The Sopranos (HBO, US, 1999–2007)
FOREIGN TELEVISION AND ELECTRONIC REFERENCES
- Original title, followed by English title, director’s name, film’s country of origin and release year
Befrielsesbilder/Pictures of a Liberation (Lars von Trier, DK, 1982)
PERMISSIONS
All permissions, including picture permission, must be obtained and paid for by the author. Written permission must be presented before publication.
ILLUSTRATIONS
- All pictures are printed in black & white.
- We accept JPEGs at 300DPI or greater.
- Number all pictures sequentially in text. (Example: figure 1, figure 2, figure 3a, figure 3b, etc.)
- Identify JPEGs within the file title by:
- Author’s name
- Number of picture as it appears sequentially in text
- Include a separate list of illustration captions.
- Number captions to correspond exactly to the illustration number.
- Caption should include credit source. (Example: Fred Astaire in Top Hat. Courtesy British Film Institute.)
PUBLISHING AGREEMENT
Copyright of articles published in Framework rests with Framework and Wayne State University Press, unless otherwise agreed by editors and publisher.

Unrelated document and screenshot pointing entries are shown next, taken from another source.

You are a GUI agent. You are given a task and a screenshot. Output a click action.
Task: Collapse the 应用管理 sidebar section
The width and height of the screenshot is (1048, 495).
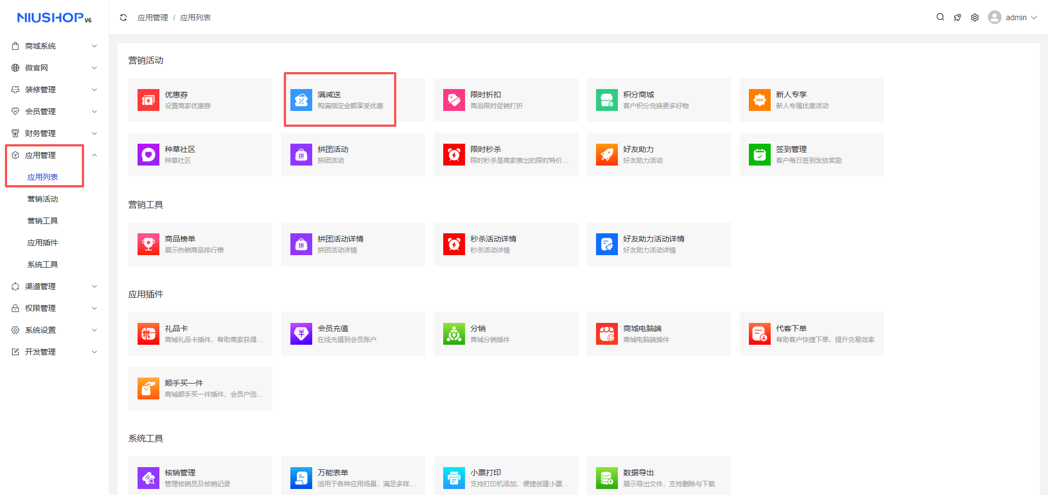click(94, 155)
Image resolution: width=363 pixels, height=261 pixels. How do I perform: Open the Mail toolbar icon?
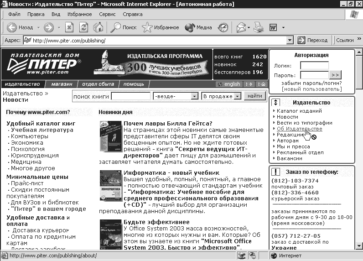[241, 27]
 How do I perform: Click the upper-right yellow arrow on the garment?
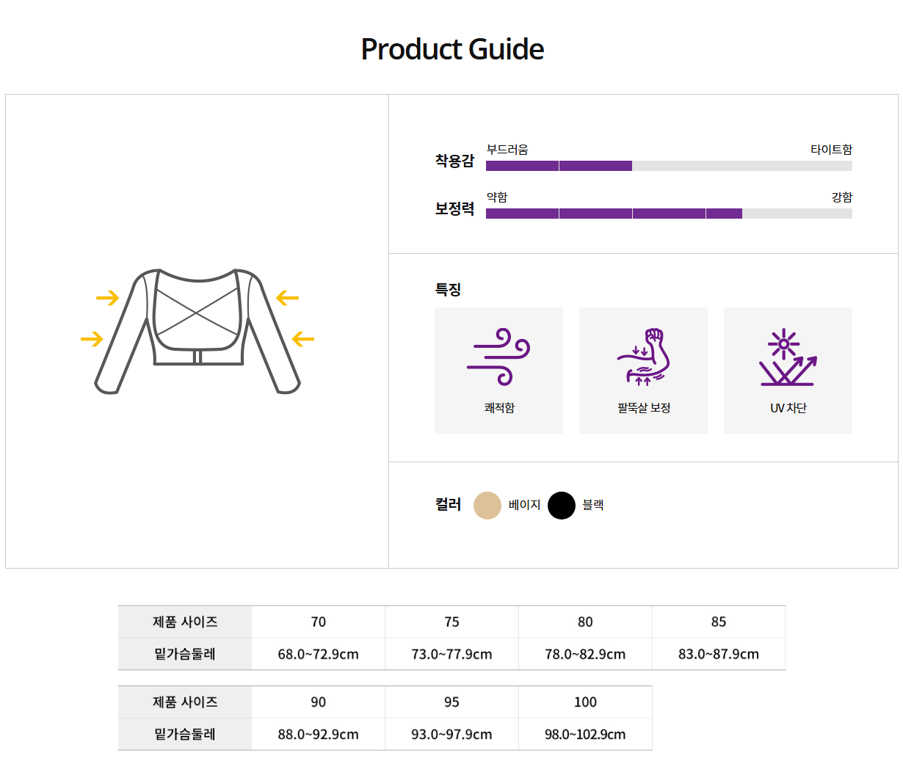287,298
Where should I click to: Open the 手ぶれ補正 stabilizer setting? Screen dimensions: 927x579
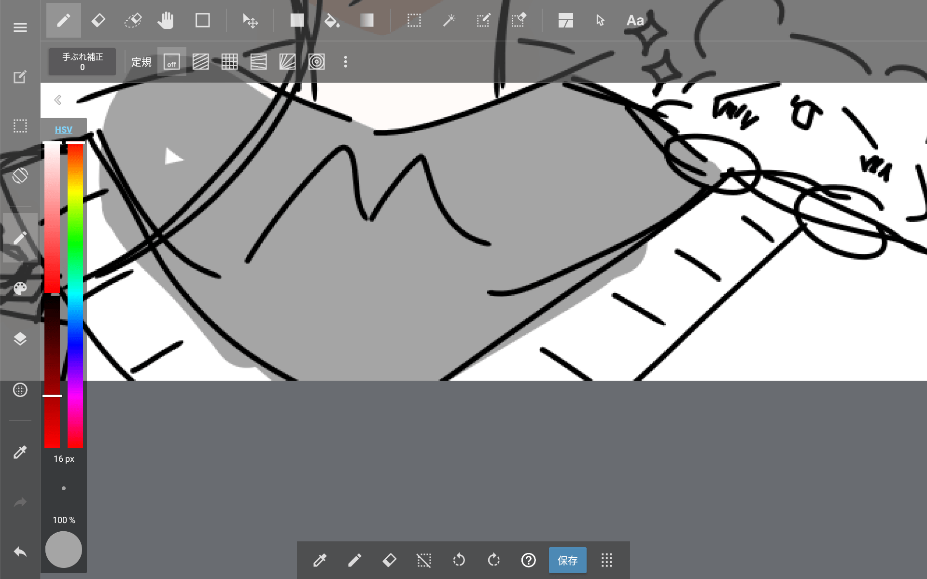[82, 62]
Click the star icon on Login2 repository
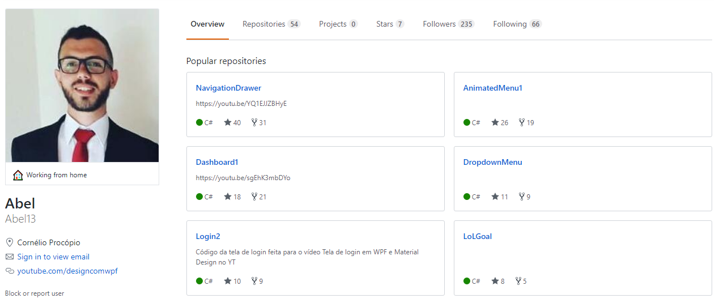The width and height of the screenshot is (715, 307). click(228, 281)
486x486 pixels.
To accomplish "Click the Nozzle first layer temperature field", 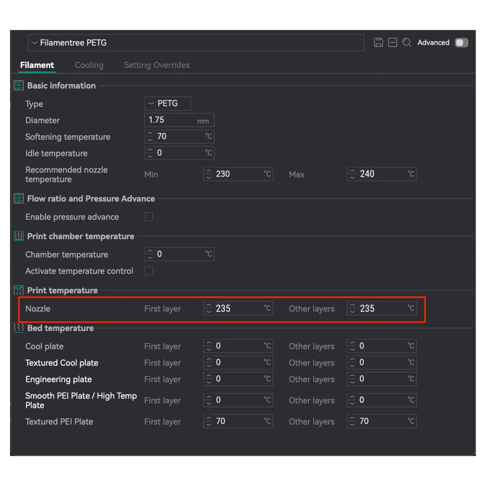I will 238,308.
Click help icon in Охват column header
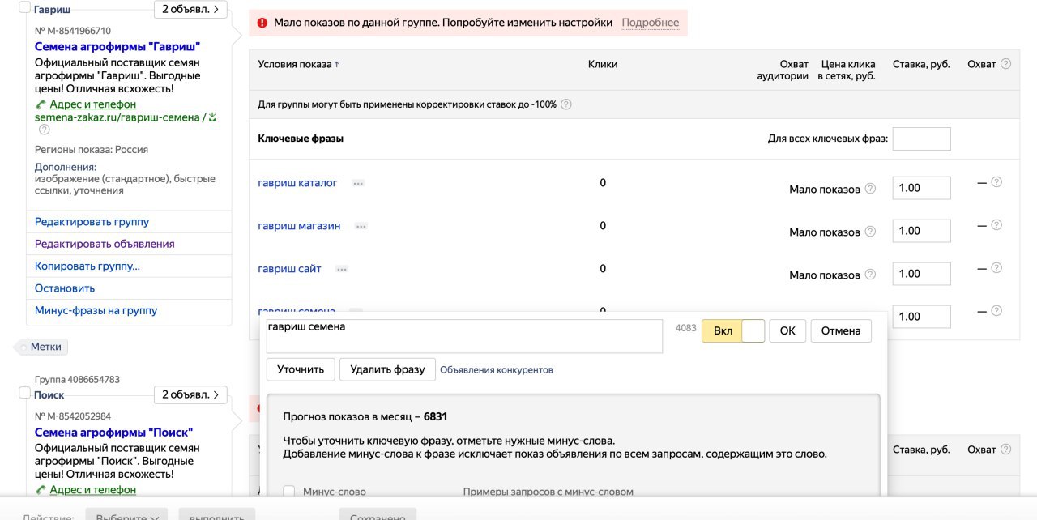Image resolution: width=1037 pixels, height=520 pixels. point(1005,64)
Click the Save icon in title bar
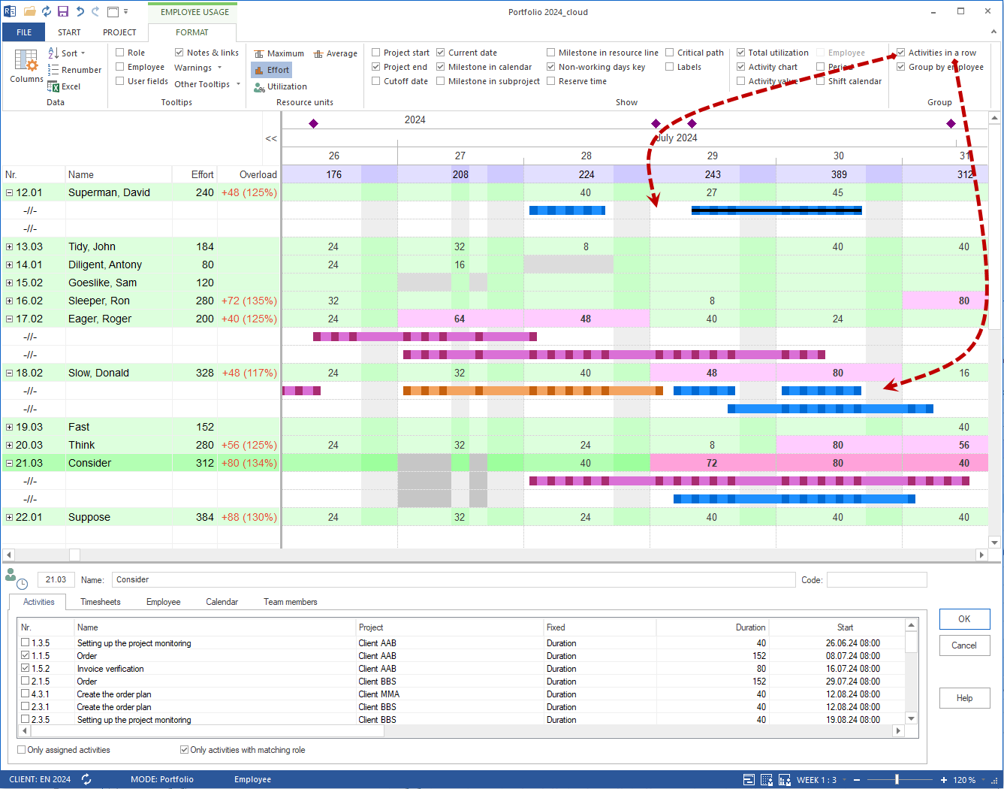Image resolution: width=1004 pixels, height=789 pixels. coord(63,11)

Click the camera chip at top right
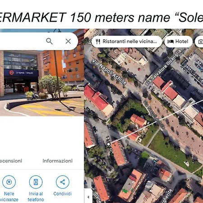pos(199,42)
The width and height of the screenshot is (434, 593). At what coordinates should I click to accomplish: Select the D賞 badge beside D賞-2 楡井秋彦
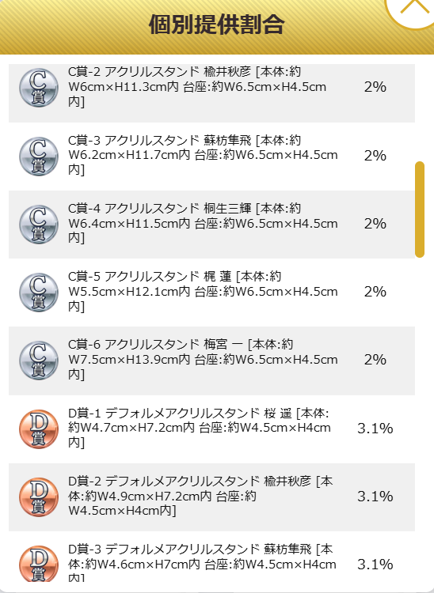click(x=39, y=497)
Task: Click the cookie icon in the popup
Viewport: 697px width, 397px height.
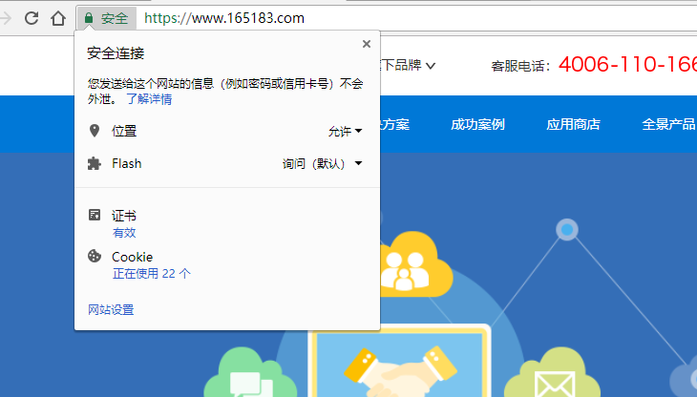Action: (94, 256)
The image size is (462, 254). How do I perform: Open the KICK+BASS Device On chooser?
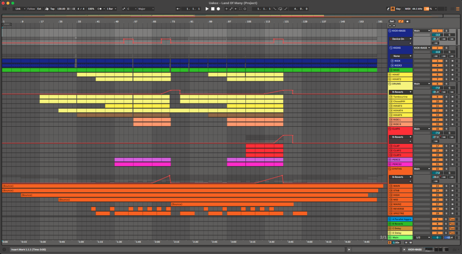pos(401,39)
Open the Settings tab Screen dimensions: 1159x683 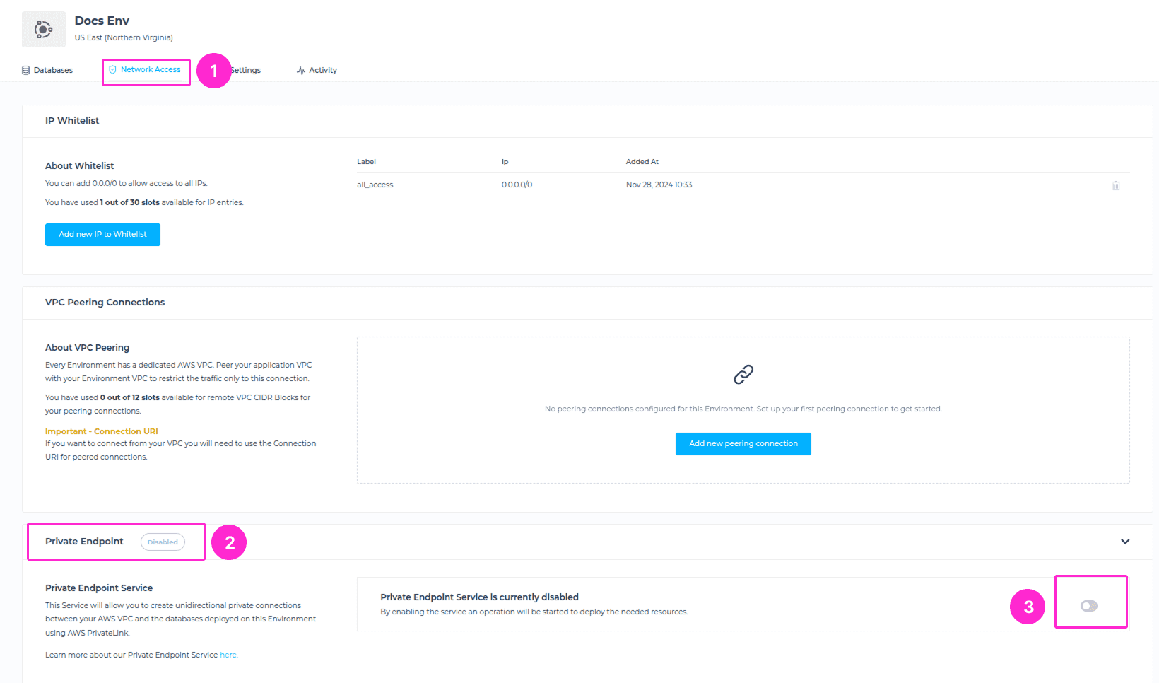[247, 71]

The following is Wayne State University Press’s Self-Archiving and Institutional Repository Policy for Pre-print and Post-print Versions of Articles Submitted to and Published by Wayne State University Press Journals.
- A pre-print is defined as the un-refereed, pre-copyedited, author-version of an article submitted for publication to a Wayne State University Press journal.
- A post-print is defined as the version of an article following peer review that contains author revisions but that has not been copyedited by the Wayne State University Press journal that will publish the article.
- A final is defined as the version of an article that has been copyedited, proofread, and published by the Wayne State University press journal.
- Authors retain the right to make pre-print and post-print versions of their article available on their personal website, institutional repository, or not-for-profit server, including PubMed, upon acceptance by the Wayne State University press journal. Authors are not required to remove pre-print and/or post-print versions after publication.
- A pre-print must be accompanied by this notice: “This is an un-refereed, precopyedited version of an article submitted for publication in (journal title, volume and issue numbers, and year). The definitive publisher-authenticated version is available from Wayne State University Press.”
- A post-print must be accompanied by this notice: “This is a pre-copyedited version of an article accepted for publication in (journal title, volume and issue numbers, and year) following peer review. The definitive publisher-authenticated version is available from Wayne State University Press.”
- A PDF of the final version of an article may be deposited by authors on their personal website, institutional repository, or not-for-profit server 12 months after publication. Wayne State University Press charges $25 for the processing of requests for final articles.
Other uses by authors must be authorized by the Permissions Department at Wayne State University Press.
PUBLICATION RIGHT
Framework reserves the right to not publish commissioned work.